EXERCISE:
Could you quote the material below word for word, from the line containing "Edit the Recording Added step with pencil" down to the line containing "coord(224,34)", including both of those lines and leaving the pictures out?

▼▼▼

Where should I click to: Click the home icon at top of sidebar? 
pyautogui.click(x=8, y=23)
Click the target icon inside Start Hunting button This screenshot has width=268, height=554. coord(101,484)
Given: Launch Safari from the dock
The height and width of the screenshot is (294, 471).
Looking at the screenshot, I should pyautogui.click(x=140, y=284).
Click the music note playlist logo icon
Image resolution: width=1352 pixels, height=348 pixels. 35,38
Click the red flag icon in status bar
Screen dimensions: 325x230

▲▲▲
▼▼▼

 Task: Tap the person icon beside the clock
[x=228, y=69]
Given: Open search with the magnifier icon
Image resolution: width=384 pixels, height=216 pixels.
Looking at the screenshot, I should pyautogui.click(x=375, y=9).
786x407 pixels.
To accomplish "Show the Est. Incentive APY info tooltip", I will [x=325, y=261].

▲▲▲
▼▼▼

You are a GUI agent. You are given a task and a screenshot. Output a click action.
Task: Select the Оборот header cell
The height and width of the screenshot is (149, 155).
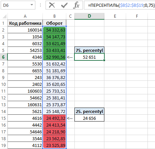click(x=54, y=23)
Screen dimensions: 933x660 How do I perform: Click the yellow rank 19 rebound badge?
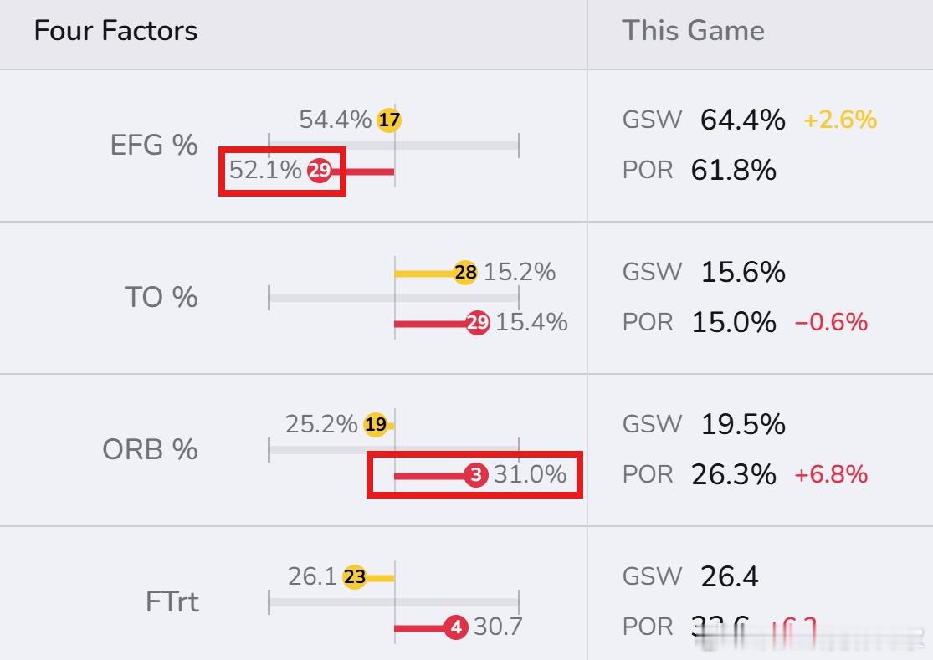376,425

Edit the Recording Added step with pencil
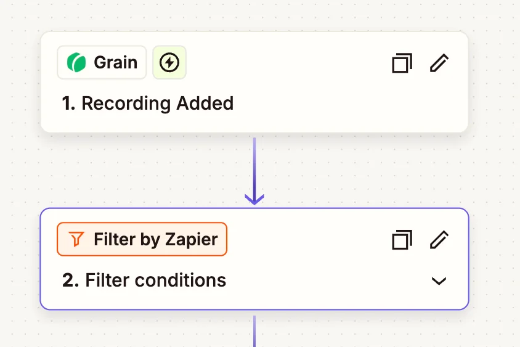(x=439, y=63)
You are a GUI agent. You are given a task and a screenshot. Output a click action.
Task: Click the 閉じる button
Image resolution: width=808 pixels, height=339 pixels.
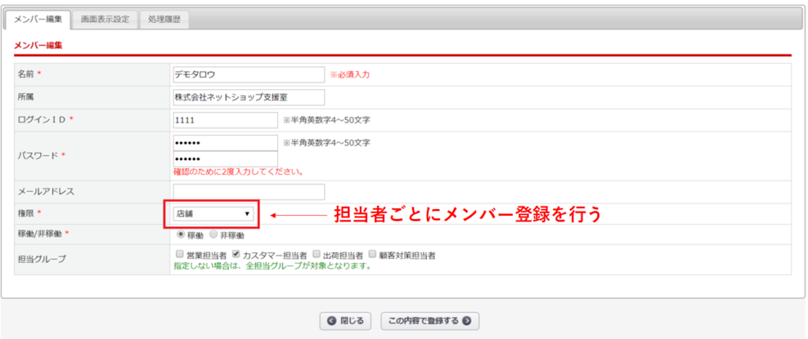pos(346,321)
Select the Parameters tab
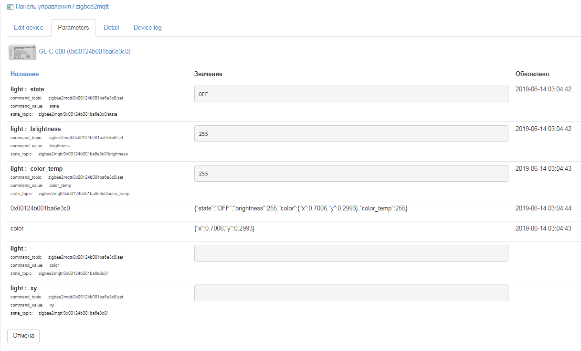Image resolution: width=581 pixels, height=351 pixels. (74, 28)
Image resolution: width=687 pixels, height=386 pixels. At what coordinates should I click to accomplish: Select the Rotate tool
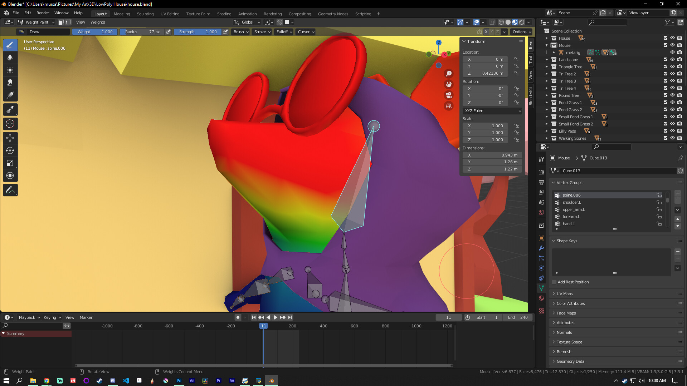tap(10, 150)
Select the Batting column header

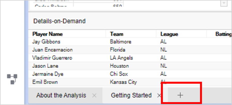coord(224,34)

▲▲▲

ANSWER TO THIS PROBLEM:
Edit the Recording Added step with pencil
(x=439, y=63)
You are a GUI agent. You are given a task and a screenshot. Output a click action.
Task: Click the 閉じる button
Image resolution: width=808 pixels, height=339 pixels.
pos(346,321)
Select the Parameters tab
Image resolution: width=581 pixels, height=351 pixels. (74, 28)
Image resolution: width=687 pixels, height=386 pixels. At what coordinates should I click to accomplish: Select the Rotate tool
tap(10, 150)
Select the Batting column header

coord(224,34)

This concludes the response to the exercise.